=== Begin Enclosure ===

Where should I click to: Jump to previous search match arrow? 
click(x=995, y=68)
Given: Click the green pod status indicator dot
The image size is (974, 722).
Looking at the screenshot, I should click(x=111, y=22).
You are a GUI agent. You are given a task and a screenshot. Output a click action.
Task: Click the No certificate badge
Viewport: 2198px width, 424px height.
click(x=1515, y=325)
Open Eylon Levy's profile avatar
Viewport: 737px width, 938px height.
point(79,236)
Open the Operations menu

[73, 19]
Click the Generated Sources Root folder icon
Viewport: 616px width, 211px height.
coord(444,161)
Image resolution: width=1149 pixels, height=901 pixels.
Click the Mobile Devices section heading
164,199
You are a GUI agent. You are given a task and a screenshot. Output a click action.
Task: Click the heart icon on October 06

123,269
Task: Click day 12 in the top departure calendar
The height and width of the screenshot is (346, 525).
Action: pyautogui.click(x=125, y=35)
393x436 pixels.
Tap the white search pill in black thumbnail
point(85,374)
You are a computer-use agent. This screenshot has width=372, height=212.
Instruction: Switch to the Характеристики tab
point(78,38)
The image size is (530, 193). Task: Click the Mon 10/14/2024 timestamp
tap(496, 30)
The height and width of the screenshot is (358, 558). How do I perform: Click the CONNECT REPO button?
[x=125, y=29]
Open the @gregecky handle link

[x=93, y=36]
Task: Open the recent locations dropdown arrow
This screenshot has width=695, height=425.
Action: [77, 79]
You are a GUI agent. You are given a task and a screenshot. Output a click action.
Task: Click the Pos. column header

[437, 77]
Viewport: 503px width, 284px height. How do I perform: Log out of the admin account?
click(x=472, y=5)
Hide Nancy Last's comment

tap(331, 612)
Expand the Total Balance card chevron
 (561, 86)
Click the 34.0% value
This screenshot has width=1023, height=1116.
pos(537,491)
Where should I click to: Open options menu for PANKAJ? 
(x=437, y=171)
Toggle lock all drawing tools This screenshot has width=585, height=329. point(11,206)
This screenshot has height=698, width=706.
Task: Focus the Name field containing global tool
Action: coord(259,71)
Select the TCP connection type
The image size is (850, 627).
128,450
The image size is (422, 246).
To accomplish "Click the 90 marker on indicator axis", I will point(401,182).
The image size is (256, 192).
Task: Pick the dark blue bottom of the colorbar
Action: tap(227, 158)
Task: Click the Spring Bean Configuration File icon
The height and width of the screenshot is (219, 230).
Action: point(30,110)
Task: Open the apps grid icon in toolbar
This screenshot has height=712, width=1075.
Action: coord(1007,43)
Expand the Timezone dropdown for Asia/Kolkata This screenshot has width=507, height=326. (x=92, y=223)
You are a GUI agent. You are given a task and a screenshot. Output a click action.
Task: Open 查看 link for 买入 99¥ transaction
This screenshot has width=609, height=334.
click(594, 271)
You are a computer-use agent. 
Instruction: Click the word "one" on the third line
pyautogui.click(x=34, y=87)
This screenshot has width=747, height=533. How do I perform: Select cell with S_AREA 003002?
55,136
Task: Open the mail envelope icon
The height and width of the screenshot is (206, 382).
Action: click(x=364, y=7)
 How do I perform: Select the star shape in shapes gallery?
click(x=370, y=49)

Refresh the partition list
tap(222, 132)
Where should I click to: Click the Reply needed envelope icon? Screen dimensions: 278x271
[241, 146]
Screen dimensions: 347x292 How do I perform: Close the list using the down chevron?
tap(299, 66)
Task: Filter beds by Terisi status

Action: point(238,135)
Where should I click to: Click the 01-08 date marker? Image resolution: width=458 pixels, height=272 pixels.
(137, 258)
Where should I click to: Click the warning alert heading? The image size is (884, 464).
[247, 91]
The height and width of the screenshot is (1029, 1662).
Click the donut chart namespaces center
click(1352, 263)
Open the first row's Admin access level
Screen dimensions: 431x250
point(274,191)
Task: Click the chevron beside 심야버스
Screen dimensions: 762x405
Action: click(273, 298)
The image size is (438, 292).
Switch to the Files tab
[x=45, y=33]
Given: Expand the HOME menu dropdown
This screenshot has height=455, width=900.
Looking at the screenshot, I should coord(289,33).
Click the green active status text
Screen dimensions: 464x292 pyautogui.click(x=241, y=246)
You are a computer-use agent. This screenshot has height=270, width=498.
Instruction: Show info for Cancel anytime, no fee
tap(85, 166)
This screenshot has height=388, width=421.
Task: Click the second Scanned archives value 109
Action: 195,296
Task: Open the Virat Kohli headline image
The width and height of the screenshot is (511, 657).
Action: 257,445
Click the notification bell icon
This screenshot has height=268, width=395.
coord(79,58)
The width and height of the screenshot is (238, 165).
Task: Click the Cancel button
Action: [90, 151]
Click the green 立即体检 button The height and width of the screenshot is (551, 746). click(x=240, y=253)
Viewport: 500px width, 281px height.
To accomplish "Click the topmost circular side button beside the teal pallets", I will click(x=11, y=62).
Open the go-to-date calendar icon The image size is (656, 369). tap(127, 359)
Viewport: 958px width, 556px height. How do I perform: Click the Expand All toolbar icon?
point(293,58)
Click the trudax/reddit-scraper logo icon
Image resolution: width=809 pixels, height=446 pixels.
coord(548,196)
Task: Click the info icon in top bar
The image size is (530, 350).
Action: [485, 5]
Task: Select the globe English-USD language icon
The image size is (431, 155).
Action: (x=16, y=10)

=== End Enclosure ===

WORK REQUEST
Would you retype all of the data exactly as shown?

RESULT OF THIS TASK
Where should I click to: Jump to previous search match arrow? 
click(x=995, y=68)
Given: Click the green pod status indicator dot
The image size is (974, 722).
Looking at the screenshot, I should click(x=111, y=22).
You are a GUI agent. You are given a task and a screenshot. Output a click action.
Task: Click the No certificate badge
Viewport: 2198px width, 424px height.
click(x=1515, y=325)
Open Eylon Levy's profile avatar
Viewport: 737px width, 938px height.
point(79,236)
Open the Operations menu

[73, 19]
Click the Generated Sources Root folder icon
Viewport: 616px width, 211px height.
coord(444,161)
Image resolution: width=1149 pixels, height=901 pixels.
Click the Mobile Devices section heading
164,199
You are a GUI agent. You are given a task and a screenshot. Output a click action.
Task: Click the heart icon on October 06

123,269
Task: Click day 12 in the top departure calendar
The height and width of the screenshot is (346, 525).
Action: pyautogui.click(x=125, y=35)
393x436 pixels.
Tap the white search pill in black thumbnail
point(85,374)
You are a computer-use agent. This screenshot has width=372, height=212.
Instruction: Switch to the Характеристики tab
point(78,38)
The image size is (530, 193). Task: Click the Mon 10/14/2024 timestamp
tap(496, 30)
The height and width of the screenshot is (358, 558). How do I perform: Click the CONNECT REPO button?
[x=125, y=29]
Open the @gregecky handle link

[x=93, y=36]
Task: Open the recent locations dropdown arrow
This screenshot has width=695, height=425.
Action: [77, 79]
You are a GUI agent. You are given a task and a screenshot. Output a click action.
Task: Click the Pos. column header

[437, 77]
Viewport: 503px width, 284px height. How do I perform: Log out of the admin account?
click(x=472, y=5)
Hide Nancy Last's comment

tap(331, 612)
Expand the Total Balance card chevron
 (561, 86)
Click the 34.0% value
This screenshot has width=1023, height=1116.
pos(537,491)
Where should I click to: Open options menu for PANKAJ? 
(x=437, y=171)
Toggle lock all drawing tools This screenshot has width=585, height=329. point(11,206)
This screenshot has height=698, width=706.
Task: Focus the Name field containing global tool
Action: coord(259,71)
Select the TCP connection type
The image size is (850, 627).
128,450
The image size is (422, 246).
To accomplish "Click the 90 marker on indicator axis", I will point(401,182).
The image size is (256, 192).
Task: Pick the dark blue bottom of the colorbar
Action: tap(227, 158)
Task: Click the Spring Bean Configuration File icon
The height and width of the screenshot is (219, 230).
Action: point(30,110)
Task: Open the apps grid icon in toolbar
This screenshot has height=712, width=1075.
Action: coord(1007,43)
Expand the Timezone dropdown for Asia/Kolkata This screenshot has width=507, height=326. (x=92, y=223)
You are a GUI agent. You are given a task and a screenshot. Output a click action.
Task: Open 查看 link for 买入 99¥ transaction
This screenshot has width=609, height=334.
click(594, 271)
You are a computer-use agent. 
Instruction: Click the word "one" on the third line
pyautogui.click(x=34, y=87)
This screenshot has width=747, height=533. How do I perform: Select cell with S_AREA 003002?
55,136
Task: Open the mail envelope icon
The height and width of the screenshot is (206, 382).
Action: click(x=364, y=7)
 How do I perform: Select the star shape in shapes gallery?
click(x=370, y=49)

Refresh the partition list
tap(222, 132)
Where should I click to: Click the Reply needed envelope icon? Screen dimensions: 278x271
[241, 146]
Screen dimensions: 347x292 How do I perform: Close the list using the down chevron?
tap(299, 66)
Task: Filter beds by Terisi status

Action: point(238,135)
Where should I click to: Click the 01-08 date marker? Image resolution: width=458 pixels, height=272 pixels.
(137, 258)
Where should I click to: Click the warning alert heading? The image size is (884, 464).
[247, 91]
The height and width of the screenshot is (1029, 1662).
Click the donut chart namespaces center
click(1352, 263)
Open the first row's Admin access level
Screen dimensions: 431x250
point(274,191)
Task: Click the chevron beside 심야버스
Screen dimensions: 762x405
Action: click(273, 298)
The image size is (438, 292).
Switch to the Files tab
[x=45, y=33]
Given: Expand the HOME menu dropdown
This screenshot has height=455, width=900.
Looking at the screenshot, I should coord(289,33).
Click the green active status text
Screen dimensions: 464x292 pyautogui.click(x=241, y=246)
You are a computer-use agent. This screenshot has height=270, width=498.
Instruction: Show info for Cancel anytime, no fee
tap(85, 166)
This screenshot has height=388, width=421.
Task: Click the second Scanned archives value 109
Action: 195,296
Task: Open the Virat Kohli headline image
The width and height of the screenshot is (511, 657).
Action: 257,445
Click the notification bell icon
This screenshot has height=268, width=395.
coord(79,58)
The width and height of the screenshot is (238, 165).
Task: Click the Cancel button
Action: [90, 151]
Click the green 立即体检 button The height and width of the screenshot is (551, 746). click(x=240, y=253)
Viewport: 500px width, 281px height.
To accomplish "Click the topmost circular side button beside the teal pallets", I will click(x=11, y=62).
Open the go-to-date calendar icon The image size is (656, 369). tap(127, 359)
Viewport: 958px width, 556px height. How do I perform: Click the Expand All toolbar icon?
point(293,58)
Click the trudax/reddit-scraper logo icon
Image resolution: width=809 pixels, height=446 pixels.
coord(548,196)
Task: Click the info icon in top bar
The image size is (530, 350).
Action: [485, 5]
Task: Select the globe English-USD language icon
The image size is (431, 155).
Action: (x=16, y=10)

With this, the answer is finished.